◆ **Do this**
Copy the passage in the post about cookie standards between "So continuing on" and "and utterly marvelous.", inclusive.
──────── Text to read ────────
Saturday, February 21, 2009

So, um, like a coda I guess

To those of you who aren't Brendan, this probably won't make as much sense, but sense it will make! If I can help it. I'm trying to keep this short, as I need to sleep soon and i'm tired.

So continuing on with my internalism rant (Brendan), consider this: Imagine a person who set herself extremely high standards on cookie consumption. This person will not eat a cookie unless she thinks it is truly and utterly marvelous.

Now, over the years, this person has access to many cookies, but does not partake of them, as they do not conform to her very exclusive cookie standards. Unfortunately for her, her standards are arguably too high; the deliciousness of the kind of cookie she craves is of mythical proportions (atleast to her), so it is highly improbable or just plain unaffordable for her to ever obtain such a cookie. And alas, she dies, thus never having tasted a cookie of any kind in this world.

The point i'm making with this tragic tale is: Is it possible for us to say this person has low standards of cookie consumption, in any meaningful, honest sense?

Note I should probably make, just to ward off any peripheral objections and cause it makes this even more fun: Let's also assume that aforementioned person was being sincere in her intentions, and that she really did possess such high standards on her cookies, which we can verify through some kind of infallible lie detector or something. She wasn't a poseur; when challenged by others on her lack of cookie consumption, she wasn't just saying 'I have high standards on cookie eating' in order to cover her real reasons, such as she didn't have access to any or material lack or somesuch; she genuinely had certain rigourous standards that she wished to maintain.
──────── Rows ────────
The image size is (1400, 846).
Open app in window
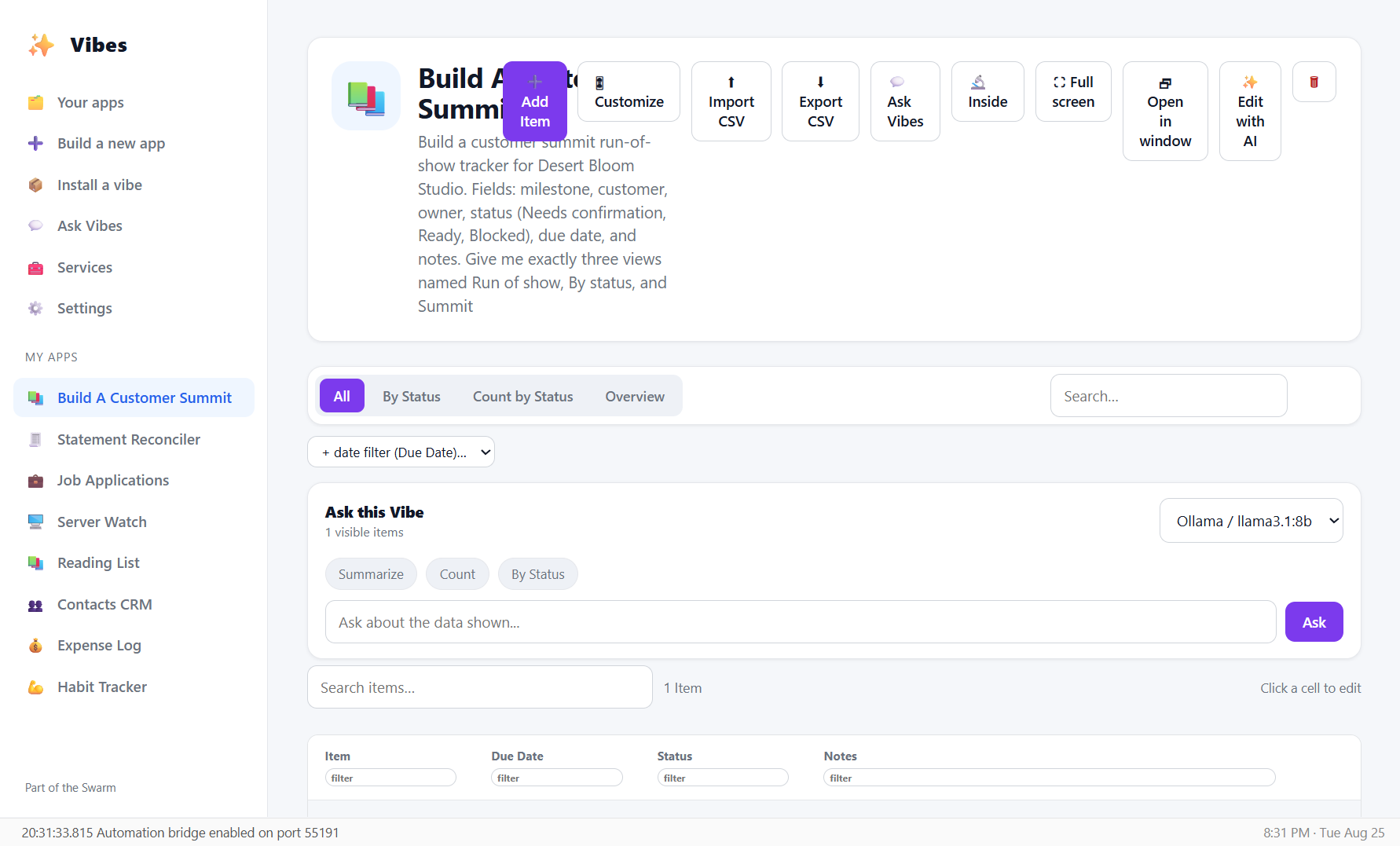1165,112
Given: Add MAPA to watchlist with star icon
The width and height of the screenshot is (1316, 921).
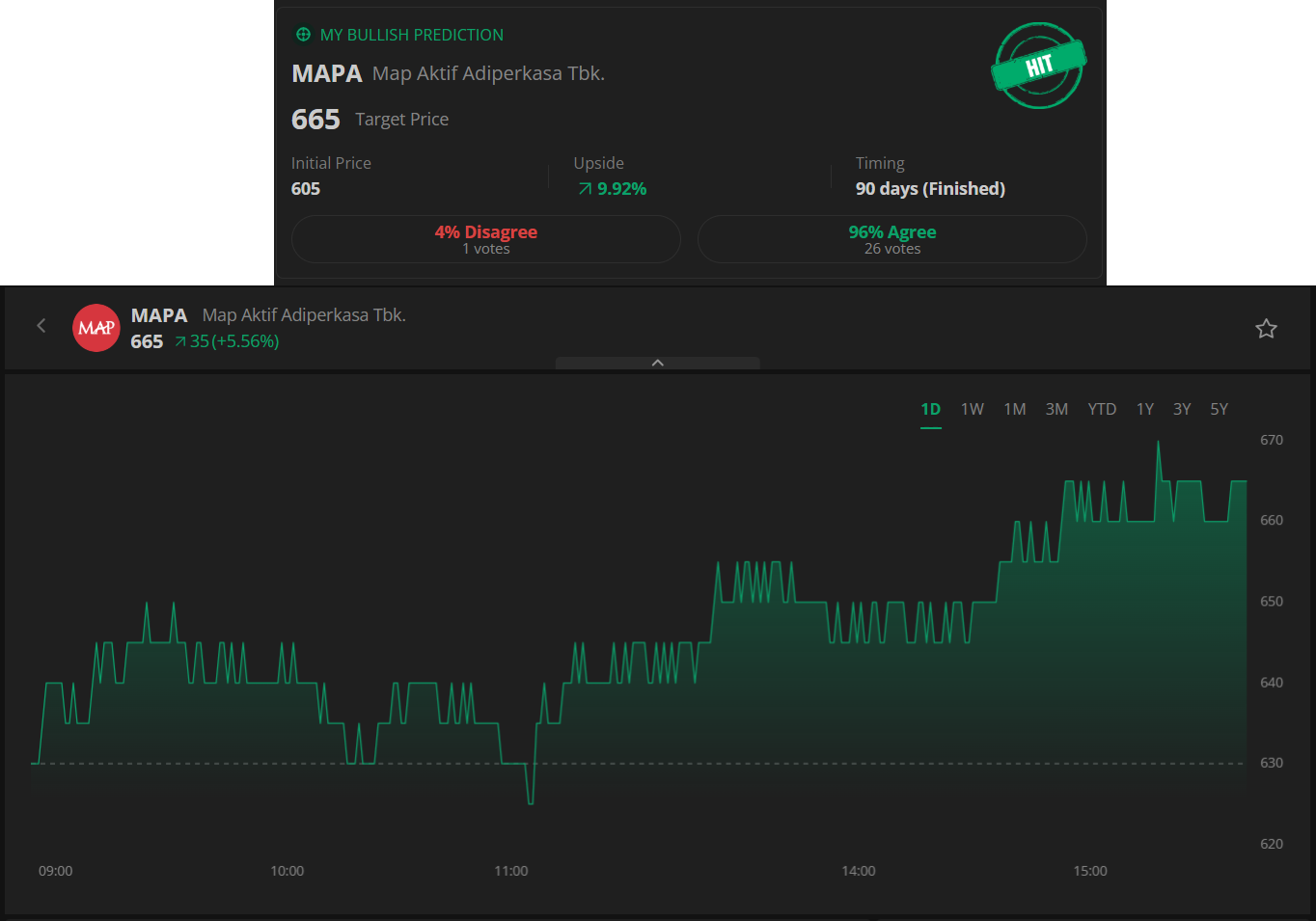Looking at the screenshot, I should [x=1266, y=329].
────────
◆ **Written response**
So continuing on with my internalism rant (Brendan), consider this: Imagine a person who set herself extremely high standards on cookie consumption. This person will not eat a cookie unless she thinks it is truly and utterly marvelous.